Levine went on to explain that in contrast to the popular view of such self-preserving activities as being purely the domain of so-called “higher” organisms, many of these complex behaviors developed much earlier in the evolution of life than most people realize. Moreover, a significant number of the abilities displayed by microorganisms easily outstrip not only those of higher-order species, but even those of the most advanced machines.
“With all the progress on self-driving cars and the like, we still cannot build robots that refuel themselves ‘off the land,’ reproduce, respond to a wide range of different stimuli and survive in a wide range of environments,” Levine declared.
It was the realization of how much more complicated cells can be than even technology that led Levine to focus much of his work on computerized models of cellular movement. This approach to studying cell motility is unorthodox, to say the least, due in no small part to the amount of guesswork and speculation involved.
Because of the tiny scale of their subjects and the very subtle nature of their activities, Levine and his team must work by first developing plausible-sounding models of cell motion, and then testing their accuracy in “real life.” It is meticulous but often precarious work.
“We usually [begin by formulating] a series of computer models, starting from a simple one and proceeding to more realistic ones, that challenge us to see if we really understand how it might work,” said Levine.
Once he and his colleagues have determined that a model accurately captures the specific cellular phenomena under observation, they can extrapolate it to predict hypothetical alternative scenarios, such as the potential response of cells to chemical signals that are received in staggered bursts rather than in one continuous wave.

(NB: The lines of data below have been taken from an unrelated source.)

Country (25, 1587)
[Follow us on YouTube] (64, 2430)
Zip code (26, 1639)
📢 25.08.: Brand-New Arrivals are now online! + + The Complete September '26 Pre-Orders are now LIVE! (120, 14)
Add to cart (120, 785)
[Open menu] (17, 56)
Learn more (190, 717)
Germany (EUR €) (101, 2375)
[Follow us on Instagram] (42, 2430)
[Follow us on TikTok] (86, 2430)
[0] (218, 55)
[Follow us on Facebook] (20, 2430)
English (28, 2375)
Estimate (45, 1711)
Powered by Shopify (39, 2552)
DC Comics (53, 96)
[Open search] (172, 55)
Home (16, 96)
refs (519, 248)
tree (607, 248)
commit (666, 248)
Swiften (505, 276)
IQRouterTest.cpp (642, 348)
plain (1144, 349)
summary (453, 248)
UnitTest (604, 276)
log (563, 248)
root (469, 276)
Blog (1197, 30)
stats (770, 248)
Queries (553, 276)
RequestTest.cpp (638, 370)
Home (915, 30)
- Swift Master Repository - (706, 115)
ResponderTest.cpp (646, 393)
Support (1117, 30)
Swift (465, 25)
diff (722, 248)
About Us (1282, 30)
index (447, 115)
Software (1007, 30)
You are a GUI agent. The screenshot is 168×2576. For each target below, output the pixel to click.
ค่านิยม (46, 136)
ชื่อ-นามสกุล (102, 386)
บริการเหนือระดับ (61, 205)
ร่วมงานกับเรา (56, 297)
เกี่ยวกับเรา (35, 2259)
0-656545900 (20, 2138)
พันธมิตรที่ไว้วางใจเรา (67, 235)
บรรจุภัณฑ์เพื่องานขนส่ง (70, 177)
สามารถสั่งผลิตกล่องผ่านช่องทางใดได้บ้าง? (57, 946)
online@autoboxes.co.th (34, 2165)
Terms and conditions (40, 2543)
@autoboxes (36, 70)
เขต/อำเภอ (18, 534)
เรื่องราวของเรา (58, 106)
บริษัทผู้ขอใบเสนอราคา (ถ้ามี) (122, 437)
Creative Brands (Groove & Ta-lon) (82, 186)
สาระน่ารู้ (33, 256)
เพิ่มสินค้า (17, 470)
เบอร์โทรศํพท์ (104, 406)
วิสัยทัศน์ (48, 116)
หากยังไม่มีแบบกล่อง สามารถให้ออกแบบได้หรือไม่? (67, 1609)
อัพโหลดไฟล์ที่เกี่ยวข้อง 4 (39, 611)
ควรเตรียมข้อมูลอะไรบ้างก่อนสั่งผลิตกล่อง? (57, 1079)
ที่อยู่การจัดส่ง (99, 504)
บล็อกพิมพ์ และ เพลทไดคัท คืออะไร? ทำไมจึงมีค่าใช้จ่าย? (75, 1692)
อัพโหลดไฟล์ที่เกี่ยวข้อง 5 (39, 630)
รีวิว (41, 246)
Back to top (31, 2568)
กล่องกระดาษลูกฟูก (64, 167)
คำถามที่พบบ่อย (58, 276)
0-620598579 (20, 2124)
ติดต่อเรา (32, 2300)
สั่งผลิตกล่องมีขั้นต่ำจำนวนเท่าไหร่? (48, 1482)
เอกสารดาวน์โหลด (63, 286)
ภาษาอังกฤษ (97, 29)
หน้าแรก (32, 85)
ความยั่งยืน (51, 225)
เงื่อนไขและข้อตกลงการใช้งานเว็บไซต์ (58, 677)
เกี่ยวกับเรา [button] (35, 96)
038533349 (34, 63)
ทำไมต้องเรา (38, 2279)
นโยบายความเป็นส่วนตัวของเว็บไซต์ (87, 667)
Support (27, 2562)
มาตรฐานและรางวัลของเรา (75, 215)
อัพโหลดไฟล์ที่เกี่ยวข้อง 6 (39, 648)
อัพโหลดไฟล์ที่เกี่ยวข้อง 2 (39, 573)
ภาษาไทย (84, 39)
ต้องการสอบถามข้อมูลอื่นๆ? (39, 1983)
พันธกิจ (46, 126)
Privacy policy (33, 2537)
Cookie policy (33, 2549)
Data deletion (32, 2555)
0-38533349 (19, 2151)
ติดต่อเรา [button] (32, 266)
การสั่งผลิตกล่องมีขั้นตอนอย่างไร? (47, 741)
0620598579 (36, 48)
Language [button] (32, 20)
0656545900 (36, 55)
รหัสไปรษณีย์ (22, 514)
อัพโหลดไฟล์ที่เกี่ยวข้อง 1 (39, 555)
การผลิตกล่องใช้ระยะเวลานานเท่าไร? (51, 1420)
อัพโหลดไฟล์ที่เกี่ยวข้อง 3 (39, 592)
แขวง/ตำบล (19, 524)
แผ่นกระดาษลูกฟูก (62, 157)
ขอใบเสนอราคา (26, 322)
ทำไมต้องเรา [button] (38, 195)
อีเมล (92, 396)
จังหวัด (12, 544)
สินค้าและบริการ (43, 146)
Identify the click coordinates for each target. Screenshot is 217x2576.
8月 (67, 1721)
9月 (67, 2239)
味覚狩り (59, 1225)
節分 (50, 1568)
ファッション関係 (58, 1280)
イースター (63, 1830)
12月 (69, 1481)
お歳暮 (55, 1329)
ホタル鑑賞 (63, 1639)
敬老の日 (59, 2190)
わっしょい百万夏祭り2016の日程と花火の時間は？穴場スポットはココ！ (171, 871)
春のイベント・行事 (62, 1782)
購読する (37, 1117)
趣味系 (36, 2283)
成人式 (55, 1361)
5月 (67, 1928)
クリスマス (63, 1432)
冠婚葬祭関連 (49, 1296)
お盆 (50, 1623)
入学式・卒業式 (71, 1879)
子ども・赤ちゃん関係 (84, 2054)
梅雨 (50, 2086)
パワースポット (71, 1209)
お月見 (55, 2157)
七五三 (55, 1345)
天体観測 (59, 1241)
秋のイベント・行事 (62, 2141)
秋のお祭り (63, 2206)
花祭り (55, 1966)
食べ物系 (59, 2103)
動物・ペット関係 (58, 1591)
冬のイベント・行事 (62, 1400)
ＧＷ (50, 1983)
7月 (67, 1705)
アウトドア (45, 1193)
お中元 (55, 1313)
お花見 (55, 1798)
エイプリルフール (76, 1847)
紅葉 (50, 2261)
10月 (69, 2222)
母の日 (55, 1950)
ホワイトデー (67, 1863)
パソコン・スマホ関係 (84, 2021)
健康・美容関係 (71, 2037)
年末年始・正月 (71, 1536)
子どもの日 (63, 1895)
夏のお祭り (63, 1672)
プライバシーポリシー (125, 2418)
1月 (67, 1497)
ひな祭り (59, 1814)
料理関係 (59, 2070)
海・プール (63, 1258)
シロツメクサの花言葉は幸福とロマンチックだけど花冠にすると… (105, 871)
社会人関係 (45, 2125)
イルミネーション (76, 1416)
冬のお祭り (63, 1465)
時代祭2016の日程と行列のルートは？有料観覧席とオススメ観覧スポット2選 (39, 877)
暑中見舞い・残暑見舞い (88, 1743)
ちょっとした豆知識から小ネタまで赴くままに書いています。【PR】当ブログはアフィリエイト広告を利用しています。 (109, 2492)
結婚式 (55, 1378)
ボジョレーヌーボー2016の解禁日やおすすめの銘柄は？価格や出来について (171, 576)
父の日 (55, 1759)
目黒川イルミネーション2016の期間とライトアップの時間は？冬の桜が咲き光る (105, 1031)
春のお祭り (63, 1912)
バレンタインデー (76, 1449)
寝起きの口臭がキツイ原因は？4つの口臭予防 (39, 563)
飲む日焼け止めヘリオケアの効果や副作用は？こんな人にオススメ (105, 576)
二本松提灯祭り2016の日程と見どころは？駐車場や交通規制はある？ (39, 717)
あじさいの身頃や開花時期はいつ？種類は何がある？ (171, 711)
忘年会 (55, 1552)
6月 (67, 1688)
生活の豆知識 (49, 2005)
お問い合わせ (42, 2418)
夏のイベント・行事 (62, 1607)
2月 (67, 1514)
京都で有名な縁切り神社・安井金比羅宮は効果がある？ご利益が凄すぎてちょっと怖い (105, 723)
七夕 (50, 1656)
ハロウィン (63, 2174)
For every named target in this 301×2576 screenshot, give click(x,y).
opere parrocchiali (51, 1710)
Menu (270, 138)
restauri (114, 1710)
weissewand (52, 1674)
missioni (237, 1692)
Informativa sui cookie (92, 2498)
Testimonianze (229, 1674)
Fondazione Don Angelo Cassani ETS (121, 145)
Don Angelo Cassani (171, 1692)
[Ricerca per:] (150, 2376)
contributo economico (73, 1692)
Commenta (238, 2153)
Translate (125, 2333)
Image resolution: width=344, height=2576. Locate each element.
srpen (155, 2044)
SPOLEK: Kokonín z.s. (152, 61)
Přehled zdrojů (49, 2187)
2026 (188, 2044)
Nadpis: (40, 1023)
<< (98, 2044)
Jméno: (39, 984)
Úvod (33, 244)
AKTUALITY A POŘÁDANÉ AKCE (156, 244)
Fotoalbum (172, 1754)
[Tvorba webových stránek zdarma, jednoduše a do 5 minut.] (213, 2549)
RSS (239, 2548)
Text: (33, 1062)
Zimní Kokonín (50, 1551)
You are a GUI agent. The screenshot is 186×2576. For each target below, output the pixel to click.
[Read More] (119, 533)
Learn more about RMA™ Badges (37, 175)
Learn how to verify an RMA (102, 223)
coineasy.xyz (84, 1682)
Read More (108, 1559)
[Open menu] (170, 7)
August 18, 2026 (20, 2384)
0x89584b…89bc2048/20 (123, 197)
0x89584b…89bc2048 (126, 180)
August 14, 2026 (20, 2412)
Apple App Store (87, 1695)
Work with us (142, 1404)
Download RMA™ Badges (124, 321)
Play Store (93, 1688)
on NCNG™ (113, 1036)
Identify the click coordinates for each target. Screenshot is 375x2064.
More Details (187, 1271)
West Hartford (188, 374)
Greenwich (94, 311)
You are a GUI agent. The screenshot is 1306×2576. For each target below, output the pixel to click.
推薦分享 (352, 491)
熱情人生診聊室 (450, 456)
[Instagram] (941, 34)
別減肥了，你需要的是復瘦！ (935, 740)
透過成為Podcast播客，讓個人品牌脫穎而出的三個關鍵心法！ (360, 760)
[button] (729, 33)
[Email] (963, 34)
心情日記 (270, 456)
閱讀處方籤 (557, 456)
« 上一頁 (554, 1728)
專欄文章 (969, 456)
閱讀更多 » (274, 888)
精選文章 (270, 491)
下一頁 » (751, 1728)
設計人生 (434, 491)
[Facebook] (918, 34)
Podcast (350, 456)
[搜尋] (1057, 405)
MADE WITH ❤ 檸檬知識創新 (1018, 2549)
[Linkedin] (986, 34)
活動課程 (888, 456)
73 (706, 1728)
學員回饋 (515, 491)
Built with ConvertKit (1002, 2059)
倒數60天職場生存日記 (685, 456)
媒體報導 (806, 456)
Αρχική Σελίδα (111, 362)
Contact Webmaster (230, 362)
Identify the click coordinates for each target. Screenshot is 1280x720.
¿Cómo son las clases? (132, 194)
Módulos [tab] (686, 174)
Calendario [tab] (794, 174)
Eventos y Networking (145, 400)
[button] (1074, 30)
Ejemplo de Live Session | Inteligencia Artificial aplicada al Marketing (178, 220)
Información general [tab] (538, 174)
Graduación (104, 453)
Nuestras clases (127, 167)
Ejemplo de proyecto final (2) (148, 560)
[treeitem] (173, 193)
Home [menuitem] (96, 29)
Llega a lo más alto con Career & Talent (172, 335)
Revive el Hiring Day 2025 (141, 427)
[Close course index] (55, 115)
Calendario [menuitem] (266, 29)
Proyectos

“This strategy of build something simple, test it and then try to have it fail by devising increasingly sophisticated tests is not a typical approach for someone without a physical science background,” he admitted. “[However], in our opinion it does lead to a more complete and quantitative understanding of how something like directed cell movement actually works [than a traditional biological approach might allow].”
Levine believes that his research exemplifies an often underappreciated link between physics and biology. In his opinion, other than the obvious technological contributions made by physics to the life sciences (such as microscopes and magnetic resonance imaging (MRI) technology), the full potential for cooperation between the two fields is not often grasped by the public. This is something he aspires to change.
“I hope to show with my work that physics can also contribute new conceptual ways of thinking about the possible ways in which complex [biological] systems can carry out complex functions,” said Levine.
He stresses that neither field can work in a vacuum, and that each would only be enriched by fully utilizing the other.